L’argent sort de ses cachettes et n’est pas consommé mais investi dans du local par des locaux, pour des locaux. C’est un cocktail gagnant, gagnant, gagnant, gagnant …

L’investisseur-bailleur, le locataire, les professionnels, l’état, les paysages des quartiers, tous sont gagnants. Et même l’agence bancaire du coin qui va proposer le prêt de soutien.

Il faut que le particulier avec quelques dizaines de milliers d’euros d’apport puisse générer un plan de financement lui permettant de sortir un loyer qui couvrira le prêt et assurera ensuite un complément de revenu pour des lendemains incertains ou pour sa retraite. Il faut pour cela qu’il puisse accéder à l’assurance « impayés de loyer » à des coûts raisonnables. Il ne doit pas non plus douter que son bénéfice ne soit pompé par les charges, la taxe foncière et l’impôt foncier. Même s’elle le nie, la puissance publique a participé à détruire la dynamique et l’envie de construire. C’est l’occasion de se racheter en exerçant un bras de levier suffisant pour mettre en route cette dynamique inverse.

Pour que ce coup de pouce ne stimule pas le travail au noir et les magasins de bricolages, le cercle vertueux doit être encadré par des équipes de bâtisseurs compétents comprenant des tandems architectes-entreprises déclarés et inscrits aux registres de leur profession.

Par ailleurs, la majorité des logements et maisons « types » ont été dimensionnés pour des familles dont la structure s’est profondément modifiée en peu de temps.
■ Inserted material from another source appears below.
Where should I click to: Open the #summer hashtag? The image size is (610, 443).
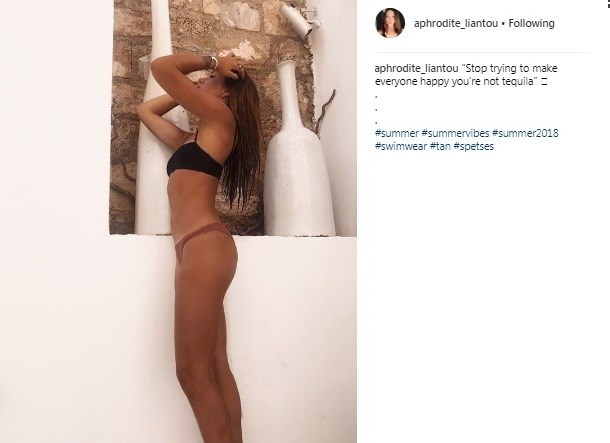397,133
C’est l’occasion de reconditionner l’offre.

Pour donner CONFIANCE, il faut que l’Etat renonce à fiscaliser tous les étages, permis, construction, taxes foncières, taxes d’habitation, etc … et exerce un prélèvement approprié, une sorte de forfait global. Si l’argent de l’épargne populaire reste dormant, il ne génère pas de revenus fiscaux. Il faut lui donner une bonne raison de prendre l’air. L’opération doit être incitative durablement. Si la méfiance perdure, le coup est raté.

Malraux a sauvé le patrimoine historique. Il faut redynamiser le patrimoine modeste des quartiers vieillissants, des lotissements… La Ville sur la ville ne doit pas être un slogan mais une dynamique où tous les citoyens se sentent investis, trouvent la motivation et l’envie de vivifier et d’embellir leur cadre de vie, de le rendre mieux intégré, de gérer leur empreinte écologique, d’investir pour mieux contenir les dépenses. Il s’agit de donner au citoyen un esprit d’entrepreneur, de bâtisseur.
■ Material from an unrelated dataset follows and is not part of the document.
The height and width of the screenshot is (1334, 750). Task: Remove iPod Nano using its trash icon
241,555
Au lieu de donner envie, on nous accable de contraintes et décourage toute initiative. Un entrepreneur, çà n’est pas que les capitaines d’industries, cela peut devenir le particulier lui-même, pour lui-même et pour autrui. Encourager aussi celui qui veut lancer une opération de densification ou d’habitat participatif sur sa parcelle, pour réaliser 2, 3, 10 logements …

Créer ainsi un marché de la micro-opération où les architectes engagent leurs savoir-faire pour une transformation en profondeur de la ville et assiste le particulier au montage de ces micro-opérations. Les architectes et autres professionnels doivent constituer des partenariats souples et à géométrie variable pour mettre en place des méthodes de faisabilités avec des forfaits et devis lisibles pour les clients. Ce marché doit être raisonné et raisonnable avec des prix corrects mais tenus.
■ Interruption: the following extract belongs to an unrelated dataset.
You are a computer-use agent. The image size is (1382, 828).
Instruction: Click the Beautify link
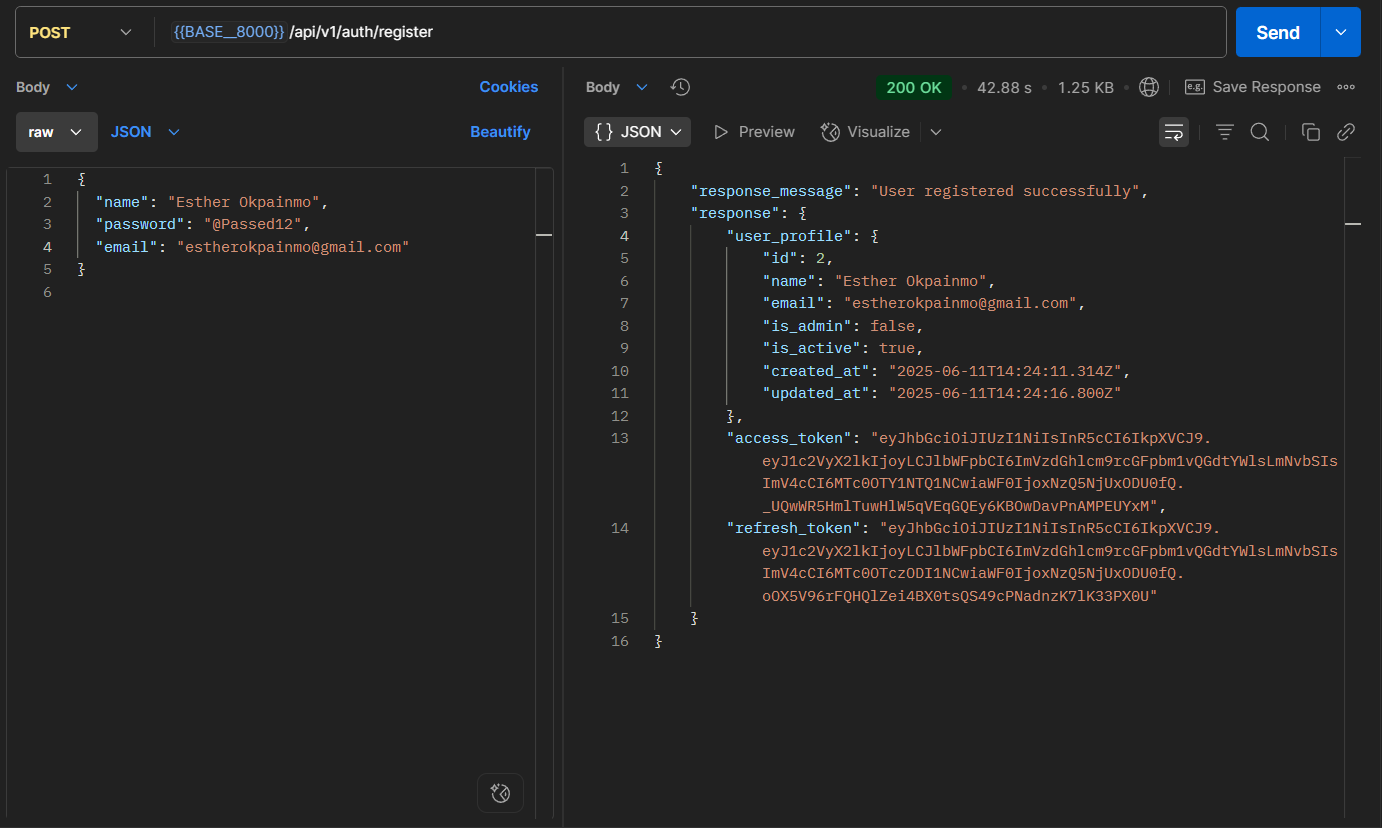point(500,132)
Il s’agit de mettre en place une économie d’équilibre. Tout le monde peut gagner sa vie, le propriétaire avoir son complément de revenu et le locataire payer un loyer acceptable.

Si un intermédiaire passif se sucre au passage, l’édifice s’effondre.

L’architecte doit être présent car il est le garant de la cohérence du système. Sinon, tous les abus sont possibles, détournements, saupoudrages, travaux médiocres, inadaptés, incohérents, mauvais choix, … L’architecte doit pouvoir dire que telle ou telle réglementation plombe l’économie du projet. La déréglementation doit pouvoir s’appliquer au vu d’un argumentaire approprié. Les architectes sont présents sur tout le territoire et connaissent leur cité. Ils ont des talents polyvalents pour peu qu’on leur donne le soin de s’exprimer. Aujourd’hui, on ne conçoit plus qu’une voiture puisse trouver sa place sur le marché sans avoir été « dessinée ».

Le cadre de vie qui est le patrimoine commun doit suivre cette tendance. Les mesures qui poussent à isoler par l’extérieur le bâti existant, sans se poser les questions de la globalité, transformeront nos rues en alignement de gâteaux en polystyrène, comme de vulgaires gondoles de supermarché. La rénovation énergétique s’applique à des objets particuliers dans lesquels des êtres humains vivent ! Gérer les investissements de ces transformations doit se faire en se posant les questions du reconditionnement pour répondre aux besoins des décennies à venir qui ne sont pas seulement énergétiques. Il faut une cohérence. Pour concilier toutes ces variables, il faut avoir une vision, des méthodes, un sens pratique.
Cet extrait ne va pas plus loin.